#### Objective
Reproduce verbatim the lines of the records that start at the line containing "Image resolution: width=1920 pixels, height=1020 pixels. What" and end at the line containing "The width and height of the screenshot is (1920, 1028).", including both of those lines.

#### Data in this exercise
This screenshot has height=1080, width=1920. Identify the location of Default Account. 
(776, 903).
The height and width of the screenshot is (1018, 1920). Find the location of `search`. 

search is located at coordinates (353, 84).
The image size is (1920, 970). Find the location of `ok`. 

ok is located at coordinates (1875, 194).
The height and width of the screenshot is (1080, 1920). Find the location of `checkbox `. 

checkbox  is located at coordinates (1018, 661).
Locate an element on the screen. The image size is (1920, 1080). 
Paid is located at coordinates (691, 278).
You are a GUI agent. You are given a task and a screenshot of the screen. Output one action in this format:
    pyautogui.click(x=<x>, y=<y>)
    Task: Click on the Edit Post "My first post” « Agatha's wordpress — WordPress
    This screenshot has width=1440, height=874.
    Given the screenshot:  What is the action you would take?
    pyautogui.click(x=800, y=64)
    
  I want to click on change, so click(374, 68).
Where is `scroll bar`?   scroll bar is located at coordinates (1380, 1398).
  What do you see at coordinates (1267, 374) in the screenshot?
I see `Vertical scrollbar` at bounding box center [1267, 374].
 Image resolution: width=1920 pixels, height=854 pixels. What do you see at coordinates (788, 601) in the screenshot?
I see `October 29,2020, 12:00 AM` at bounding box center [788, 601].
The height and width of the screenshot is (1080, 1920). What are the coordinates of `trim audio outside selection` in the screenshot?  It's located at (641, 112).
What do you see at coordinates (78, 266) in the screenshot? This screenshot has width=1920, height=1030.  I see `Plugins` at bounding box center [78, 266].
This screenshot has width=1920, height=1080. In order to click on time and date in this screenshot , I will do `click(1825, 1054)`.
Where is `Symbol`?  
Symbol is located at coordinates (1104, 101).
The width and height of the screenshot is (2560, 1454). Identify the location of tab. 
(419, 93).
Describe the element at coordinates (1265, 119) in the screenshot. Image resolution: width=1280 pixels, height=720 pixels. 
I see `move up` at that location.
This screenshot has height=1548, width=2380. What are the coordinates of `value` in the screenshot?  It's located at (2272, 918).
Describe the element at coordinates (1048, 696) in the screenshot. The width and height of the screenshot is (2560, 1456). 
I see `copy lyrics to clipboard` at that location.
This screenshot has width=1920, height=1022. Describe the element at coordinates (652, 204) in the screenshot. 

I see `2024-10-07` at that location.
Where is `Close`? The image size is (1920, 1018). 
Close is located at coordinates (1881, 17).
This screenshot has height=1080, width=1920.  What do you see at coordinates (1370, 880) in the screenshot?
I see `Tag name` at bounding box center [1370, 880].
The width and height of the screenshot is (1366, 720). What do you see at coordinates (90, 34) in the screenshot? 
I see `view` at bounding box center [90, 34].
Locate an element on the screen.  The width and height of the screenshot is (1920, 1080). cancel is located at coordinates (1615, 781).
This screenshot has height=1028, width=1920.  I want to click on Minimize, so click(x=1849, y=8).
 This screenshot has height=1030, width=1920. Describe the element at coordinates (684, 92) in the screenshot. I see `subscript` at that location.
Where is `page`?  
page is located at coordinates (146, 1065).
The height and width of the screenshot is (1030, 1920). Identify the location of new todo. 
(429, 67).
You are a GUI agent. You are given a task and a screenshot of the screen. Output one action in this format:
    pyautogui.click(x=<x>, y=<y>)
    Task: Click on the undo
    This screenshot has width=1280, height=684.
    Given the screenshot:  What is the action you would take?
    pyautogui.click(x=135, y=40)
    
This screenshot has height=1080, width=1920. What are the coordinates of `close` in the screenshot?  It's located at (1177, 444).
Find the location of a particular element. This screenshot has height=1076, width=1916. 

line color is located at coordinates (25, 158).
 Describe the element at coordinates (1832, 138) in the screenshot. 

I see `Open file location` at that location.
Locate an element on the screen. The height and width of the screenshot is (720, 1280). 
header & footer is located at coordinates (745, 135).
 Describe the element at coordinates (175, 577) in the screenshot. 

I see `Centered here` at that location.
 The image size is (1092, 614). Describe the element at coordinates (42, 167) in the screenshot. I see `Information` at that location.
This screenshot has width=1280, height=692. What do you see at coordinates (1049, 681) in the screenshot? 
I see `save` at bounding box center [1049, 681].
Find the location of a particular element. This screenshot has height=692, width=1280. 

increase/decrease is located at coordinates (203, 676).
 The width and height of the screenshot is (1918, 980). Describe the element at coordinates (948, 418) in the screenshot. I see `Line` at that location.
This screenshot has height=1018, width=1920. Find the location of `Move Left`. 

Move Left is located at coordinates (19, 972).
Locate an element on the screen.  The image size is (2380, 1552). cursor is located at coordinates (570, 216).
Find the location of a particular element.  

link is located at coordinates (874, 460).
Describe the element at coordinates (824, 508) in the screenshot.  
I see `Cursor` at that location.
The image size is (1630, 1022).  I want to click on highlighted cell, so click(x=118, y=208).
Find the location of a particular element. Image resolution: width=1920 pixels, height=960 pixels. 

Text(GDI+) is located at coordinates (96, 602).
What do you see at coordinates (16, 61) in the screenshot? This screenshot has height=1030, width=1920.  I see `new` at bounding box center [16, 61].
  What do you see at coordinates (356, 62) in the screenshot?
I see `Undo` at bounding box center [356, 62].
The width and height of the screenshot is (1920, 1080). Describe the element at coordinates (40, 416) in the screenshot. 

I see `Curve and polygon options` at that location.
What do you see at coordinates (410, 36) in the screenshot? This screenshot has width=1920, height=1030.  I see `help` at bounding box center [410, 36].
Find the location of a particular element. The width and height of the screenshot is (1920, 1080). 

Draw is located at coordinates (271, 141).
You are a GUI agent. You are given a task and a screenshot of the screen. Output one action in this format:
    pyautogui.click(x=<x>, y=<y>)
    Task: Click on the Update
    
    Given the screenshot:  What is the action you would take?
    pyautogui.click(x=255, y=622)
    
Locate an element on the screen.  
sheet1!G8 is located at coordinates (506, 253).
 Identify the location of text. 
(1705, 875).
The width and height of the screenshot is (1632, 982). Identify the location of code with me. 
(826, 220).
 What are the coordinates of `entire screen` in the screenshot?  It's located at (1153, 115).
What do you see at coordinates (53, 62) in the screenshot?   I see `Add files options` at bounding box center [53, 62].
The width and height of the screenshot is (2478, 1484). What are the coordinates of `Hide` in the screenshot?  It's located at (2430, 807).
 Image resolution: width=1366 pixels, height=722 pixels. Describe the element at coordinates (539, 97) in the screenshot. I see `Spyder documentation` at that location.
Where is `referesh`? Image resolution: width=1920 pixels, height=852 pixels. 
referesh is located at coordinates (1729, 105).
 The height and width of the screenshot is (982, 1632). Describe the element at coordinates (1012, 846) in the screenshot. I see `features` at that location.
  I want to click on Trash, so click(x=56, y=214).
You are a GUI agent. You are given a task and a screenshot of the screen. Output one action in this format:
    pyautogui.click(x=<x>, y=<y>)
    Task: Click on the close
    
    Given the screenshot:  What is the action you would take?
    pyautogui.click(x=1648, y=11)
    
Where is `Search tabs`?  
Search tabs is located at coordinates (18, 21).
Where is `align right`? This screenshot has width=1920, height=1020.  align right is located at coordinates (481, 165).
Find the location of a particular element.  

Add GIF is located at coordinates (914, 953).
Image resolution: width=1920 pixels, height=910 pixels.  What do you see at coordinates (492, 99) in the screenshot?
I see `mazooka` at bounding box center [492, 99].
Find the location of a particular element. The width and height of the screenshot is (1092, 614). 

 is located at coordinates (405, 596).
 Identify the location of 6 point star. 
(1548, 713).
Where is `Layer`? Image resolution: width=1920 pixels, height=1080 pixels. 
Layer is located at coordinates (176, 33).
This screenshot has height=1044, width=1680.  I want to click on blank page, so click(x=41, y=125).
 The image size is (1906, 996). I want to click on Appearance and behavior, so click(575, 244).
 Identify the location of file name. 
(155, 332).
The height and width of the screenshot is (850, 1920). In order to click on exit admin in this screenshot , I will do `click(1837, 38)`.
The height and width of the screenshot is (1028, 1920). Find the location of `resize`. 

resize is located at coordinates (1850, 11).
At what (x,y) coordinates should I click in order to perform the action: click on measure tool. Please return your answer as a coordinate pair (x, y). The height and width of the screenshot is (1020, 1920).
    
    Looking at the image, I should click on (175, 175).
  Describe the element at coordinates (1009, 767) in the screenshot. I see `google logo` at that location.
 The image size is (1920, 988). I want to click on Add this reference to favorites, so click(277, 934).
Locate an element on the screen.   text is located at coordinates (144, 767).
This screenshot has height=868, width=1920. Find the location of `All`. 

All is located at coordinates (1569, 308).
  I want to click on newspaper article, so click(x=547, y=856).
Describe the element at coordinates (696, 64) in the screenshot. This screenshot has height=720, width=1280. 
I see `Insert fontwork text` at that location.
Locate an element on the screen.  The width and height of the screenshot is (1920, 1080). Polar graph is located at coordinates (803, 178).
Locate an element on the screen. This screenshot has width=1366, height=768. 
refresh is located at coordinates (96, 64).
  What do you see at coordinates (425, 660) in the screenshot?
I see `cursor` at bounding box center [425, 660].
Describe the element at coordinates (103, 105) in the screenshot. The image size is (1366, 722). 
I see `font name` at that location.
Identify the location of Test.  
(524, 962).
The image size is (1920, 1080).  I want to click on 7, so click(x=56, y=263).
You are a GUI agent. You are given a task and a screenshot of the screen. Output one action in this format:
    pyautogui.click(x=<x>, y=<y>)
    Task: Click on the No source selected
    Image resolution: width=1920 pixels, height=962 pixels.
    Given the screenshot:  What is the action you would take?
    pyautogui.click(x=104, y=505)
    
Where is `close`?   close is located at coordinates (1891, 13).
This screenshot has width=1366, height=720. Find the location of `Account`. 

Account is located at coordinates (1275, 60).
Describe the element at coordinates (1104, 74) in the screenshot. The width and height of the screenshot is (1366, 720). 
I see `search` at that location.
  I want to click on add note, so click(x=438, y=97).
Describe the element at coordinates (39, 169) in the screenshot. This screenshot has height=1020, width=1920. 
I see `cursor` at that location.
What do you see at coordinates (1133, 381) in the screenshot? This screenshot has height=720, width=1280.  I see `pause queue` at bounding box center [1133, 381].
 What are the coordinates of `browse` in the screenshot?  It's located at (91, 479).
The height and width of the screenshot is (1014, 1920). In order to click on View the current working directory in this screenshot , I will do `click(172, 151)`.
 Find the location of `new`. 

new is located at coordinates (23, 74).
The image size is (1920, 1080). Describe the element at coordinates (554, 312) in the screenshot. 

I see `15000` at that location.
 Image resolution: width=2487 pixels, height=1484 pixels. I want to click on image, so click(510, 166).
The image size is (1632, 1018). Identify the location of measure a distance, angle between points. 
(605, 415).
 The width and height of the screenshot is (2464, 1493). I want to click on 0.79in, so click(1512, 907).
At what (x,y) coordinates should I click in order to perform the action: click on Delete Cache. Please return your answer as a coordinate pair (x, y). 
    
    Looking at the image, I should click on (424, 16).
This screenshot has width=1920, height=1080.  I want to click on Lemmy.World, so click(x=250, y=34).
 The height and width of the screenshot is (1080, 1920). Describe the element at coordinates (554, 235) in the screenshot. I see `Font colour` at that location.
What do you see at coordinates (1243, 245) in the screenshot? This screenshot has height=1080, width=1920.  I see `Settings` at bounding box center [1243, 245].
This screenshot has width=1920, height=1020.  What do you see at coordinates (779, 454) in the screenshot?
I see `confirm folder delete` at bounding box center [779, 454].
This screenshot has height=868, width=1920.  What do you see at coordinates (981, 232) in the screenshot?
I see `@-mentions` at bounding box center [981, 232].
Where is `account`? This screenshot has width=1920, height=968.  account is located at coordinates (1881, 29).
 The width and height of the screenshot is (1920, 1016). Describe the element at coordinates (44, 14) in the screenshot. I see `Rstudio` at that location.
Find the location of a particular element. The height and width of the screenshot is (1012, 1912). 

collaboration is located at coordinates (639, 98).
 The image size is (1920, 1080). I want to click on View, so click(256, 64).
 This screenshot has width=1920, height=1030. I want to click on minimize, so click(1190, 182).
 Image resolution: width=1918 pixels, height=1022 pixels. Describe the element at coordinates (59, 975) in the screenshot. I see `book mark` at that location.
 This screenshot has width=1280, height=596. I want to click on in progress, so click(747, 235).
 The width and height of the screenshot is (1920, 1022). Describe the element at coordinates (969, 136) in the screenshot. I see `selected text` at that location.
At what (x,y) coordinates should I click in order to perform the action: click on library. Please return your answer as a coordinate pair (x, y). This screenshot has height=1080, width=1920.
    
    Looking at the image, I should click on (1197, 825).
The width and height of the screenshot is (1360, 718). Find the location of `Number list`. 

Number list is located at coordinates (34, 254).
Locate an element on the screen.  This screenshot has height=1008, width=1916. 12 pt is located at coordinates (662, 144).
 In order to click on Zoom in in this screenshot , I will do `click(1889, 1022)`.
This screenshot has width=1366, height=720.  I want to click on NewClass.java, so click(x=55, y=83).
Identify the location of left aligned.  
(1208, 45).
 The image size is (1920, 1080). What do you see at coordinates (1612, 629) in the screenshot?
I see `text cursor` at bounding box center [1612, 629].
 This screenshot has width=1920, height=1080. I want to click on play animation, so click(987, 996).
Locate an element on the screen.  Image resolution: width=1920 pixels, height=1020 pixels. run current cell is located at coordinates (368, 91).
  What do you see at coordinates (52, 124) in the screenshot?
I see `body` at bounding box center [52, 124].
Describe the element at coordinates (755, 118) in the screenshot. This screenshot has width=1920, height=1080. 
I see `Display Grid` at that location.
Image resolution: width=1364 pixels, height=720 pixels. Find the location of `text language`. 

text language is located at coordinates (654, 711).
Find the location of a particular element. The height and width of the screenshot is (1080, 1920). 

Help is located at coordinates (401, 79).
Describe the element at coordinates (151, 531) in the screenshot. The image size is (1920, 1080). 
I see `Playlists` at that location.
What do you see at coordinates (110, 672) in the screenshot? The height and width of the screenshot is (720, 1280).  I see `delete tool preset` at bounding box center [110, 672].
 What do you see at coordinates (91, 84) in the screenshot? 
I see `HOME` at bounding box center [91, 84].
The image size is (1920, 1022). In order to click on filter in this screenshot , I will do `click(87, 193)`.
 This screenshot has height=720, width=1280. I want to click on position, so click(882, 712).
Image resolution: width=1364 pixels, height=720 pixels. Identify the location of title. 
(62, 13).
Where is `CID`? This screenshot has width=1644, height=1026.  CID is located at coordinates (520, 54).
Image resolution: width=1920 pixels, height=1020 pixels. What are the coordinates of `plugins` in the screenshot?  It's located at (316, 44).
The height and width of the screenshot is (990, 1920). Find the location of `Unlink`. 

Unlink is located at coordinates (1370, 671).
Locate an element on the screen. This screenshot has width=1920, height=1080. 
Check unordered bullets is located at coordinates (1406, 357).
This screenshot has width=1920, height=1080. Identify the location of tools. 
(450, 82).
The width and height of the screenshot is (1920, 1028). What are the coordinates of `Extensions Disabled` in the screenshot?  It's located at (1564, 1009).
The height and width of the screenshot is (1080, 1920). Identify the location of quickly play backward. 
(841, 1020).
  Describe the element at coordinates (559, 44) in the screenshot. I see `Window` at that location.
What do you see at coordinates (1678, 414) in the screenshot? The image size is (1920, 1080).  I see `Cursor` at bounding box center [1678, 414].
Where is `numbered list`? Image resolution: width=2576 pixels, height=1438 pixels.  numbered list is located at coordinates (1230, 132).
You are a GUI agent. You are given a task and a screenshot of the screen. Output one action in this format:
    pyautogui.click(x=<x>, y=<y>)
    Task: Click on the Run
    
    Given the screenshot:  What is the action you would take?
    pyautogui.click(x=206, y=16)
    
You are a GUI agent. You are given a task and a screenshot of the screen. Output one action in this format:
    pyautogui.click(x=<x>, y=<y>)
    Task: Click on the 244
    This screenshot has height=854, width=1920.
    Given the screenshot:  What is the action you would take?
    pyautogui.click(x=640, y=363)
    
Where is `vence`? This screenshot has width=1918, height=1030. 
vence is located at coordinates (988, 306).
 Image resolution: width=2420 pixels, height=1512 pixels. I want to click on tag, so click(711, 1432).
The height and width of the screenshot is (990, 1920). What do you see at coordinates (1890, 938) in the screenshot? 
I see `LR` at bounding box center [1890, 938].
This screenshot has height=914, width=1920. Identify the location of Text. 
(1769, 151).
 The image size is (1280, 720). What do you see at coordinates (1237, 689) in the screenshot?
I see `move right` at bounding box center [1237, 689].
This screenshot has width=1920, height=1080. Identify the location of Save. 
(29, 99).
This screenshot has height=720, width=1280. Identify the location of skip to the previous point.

#### Response
Image resolution: width=1920 pixels, height=1020 pixels. What are the coordinates of `plugins` in the screenshot?  It's located at (316, 44).
The height and width of the screenshot is (990, 1920). Find the location of `Unlink`. 

Unlink is located at coordinates (1370, 671).
Locate an element on the screen. This screenshot has width=1920, height=1080. 
Check unordered bullets is located at coordinates (1406, 357).
This screenshot has width=1920, height=1080. Identify the location of tools. 
(450, 82).
The width and height of the screenshot is (1920, 1028). What are the coordinates of `Extensions Disabled` in the screenshot?  It's located at (1564, 1009).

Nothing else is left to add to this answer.